BEGIN Dataset extract

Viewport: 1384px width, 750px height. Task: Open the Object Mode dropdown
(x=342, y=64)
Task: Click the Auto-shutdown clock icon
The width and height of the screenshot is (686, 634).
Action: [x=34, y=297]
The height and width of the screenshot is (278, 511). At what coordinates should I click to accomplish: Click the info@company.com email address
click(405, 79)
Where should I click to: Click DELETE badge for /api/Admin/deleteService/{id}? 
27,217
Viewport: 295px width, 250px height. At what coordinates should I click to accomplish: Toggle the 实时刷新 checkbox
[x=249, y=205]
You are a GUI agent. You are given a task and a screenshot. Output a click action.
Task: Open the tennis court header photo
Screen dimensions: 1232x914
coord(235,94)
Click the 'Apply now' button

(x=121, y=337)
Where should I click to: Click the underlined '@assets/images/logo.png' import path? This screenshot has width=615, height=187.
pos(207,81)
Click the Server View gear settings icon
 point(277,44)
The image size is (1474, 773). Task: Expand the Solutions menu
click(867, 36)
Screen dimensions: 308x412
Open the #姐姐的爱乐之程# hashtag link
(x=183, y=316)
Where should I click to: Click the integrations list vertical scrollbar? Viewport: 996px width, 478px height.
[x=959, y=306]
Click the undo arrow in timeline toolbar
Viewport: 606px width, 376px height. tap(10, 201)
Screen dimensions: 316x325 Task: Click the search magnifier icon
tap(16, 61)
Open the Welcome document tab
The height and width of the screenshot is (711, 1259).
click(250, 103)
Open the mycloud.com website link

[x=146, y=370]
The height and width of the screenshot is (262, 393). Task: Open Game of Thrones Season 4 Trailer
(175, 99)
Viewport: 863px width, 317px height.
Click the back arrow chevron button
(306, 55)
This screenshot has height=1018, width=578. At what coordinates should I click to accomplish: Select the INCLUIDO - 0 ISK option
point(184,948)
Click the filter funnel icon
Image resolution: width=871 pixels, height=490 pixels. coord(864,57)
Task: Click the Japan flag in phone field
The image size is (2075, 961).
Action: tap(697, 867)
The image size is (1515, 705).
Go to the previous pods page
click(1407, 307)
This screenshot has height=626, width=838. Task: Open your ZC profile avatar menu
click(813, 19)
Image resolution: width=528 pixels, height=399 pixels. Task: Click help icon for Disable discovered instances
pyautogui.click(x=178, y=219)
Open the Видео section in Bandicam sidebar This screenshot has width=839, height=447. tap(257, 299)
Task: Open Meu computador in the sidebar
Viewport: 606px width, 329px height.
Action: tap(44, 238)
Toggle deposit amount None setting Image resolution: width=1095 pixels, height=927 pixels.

END Dataset extract

→ Instructions to follow
Copy down each line in the entries that has the word "sidebar".

→ Answer section
Open the Видео section in Bandicam sidebar This screenshot has width=839, height=447. tap(257, 299)
Task: Open Meu computador in the sidebar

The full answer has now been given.